[WORK TO BE COMPLETED]
Please copy the comet history text from "SEPTEMBER 30, 2016: After" up to and including "within that presentation.", and change "Rosetta" to "the Rosetta probe" throughout that span.

━━━━━ PAGE TEXT ━━━━━

SEPTEMBER 30, 1858: Comet Donati 1858 VI, one of the 19th Century’s most spectacular comets, passes through perihelion at a heliocentric distance of 0.578 AU. It is next week’s “Comet of the Week.”

 

SEPTEMBER 30, 2016: After orbiting Comet 67P/Churyumov-Gerasimenko for two years, ESA’s Rosetta spacecraft successfully touches down upon the comet’s surface and concludes its mission. Comet 67P is a previous “Comet of the Week” and Rosetta is discussed within that presentation.

 

OCTOBER 1, 1847: An amateur astronomer in Nantucket, Massachusetts, Maria Mitchell, discovers a comet (old style 1847 VI, new style C/1847 T1) which passed through perihelion a month and a half later at a heliocentric distance of 0.329 AU. Mitchell would go on to become the first American female professional astronomer and taught astronomy at Vassar College for 23 years.

━━━━━ DATASET CONTENT ━━━━━

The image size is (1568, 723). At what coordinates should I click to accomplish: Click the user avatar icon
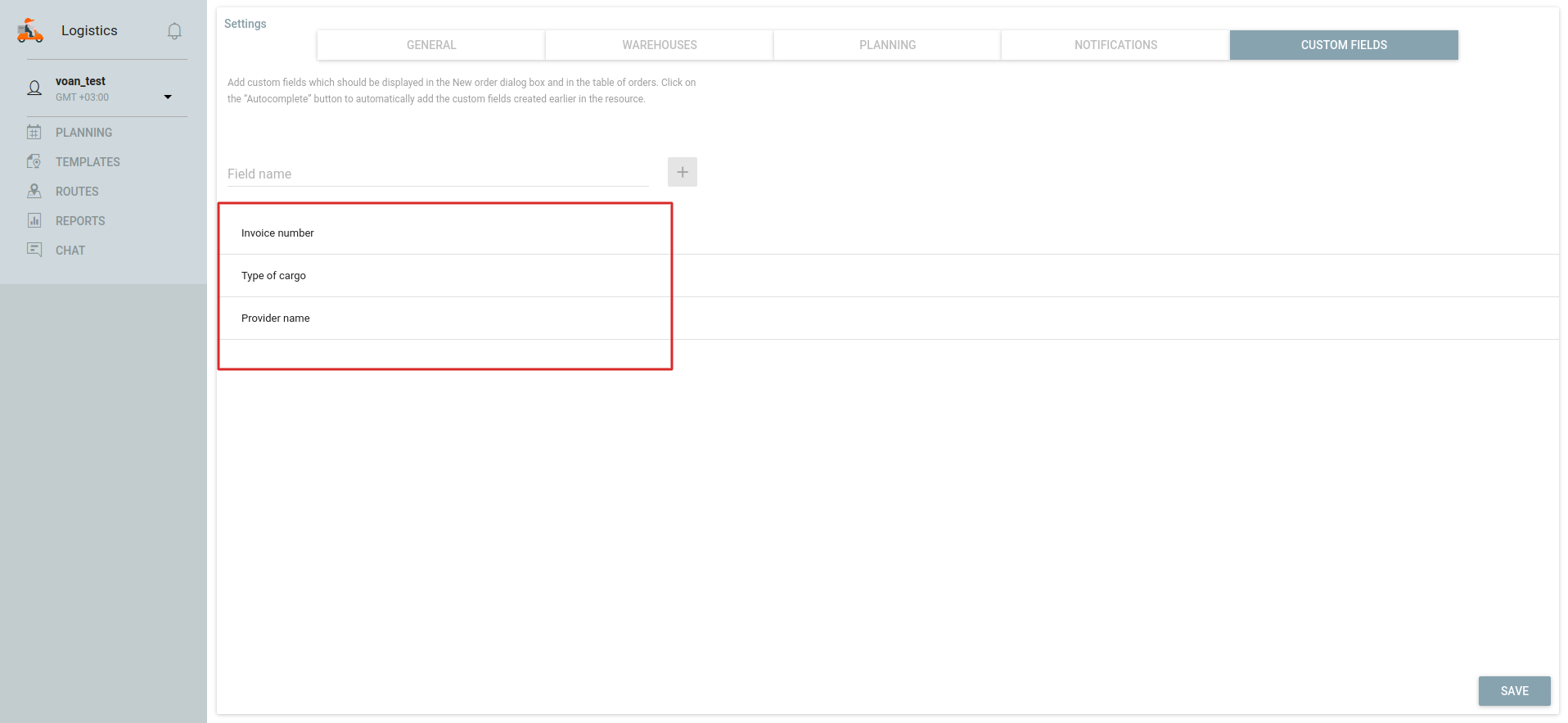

━━━━━

[WORKED SOLUTION]
SEPTEMBER 30, 2016: After orbiting Comet 67P/Churyumov-Gerasimenko for two years, ESA’s the Rosetta probe spacecraft successfully touches down upon the comet’s surface and concludes its mission. Comet 67P is a previous “Comet of the Week” and the Rosetta probe is discussed within that presentation.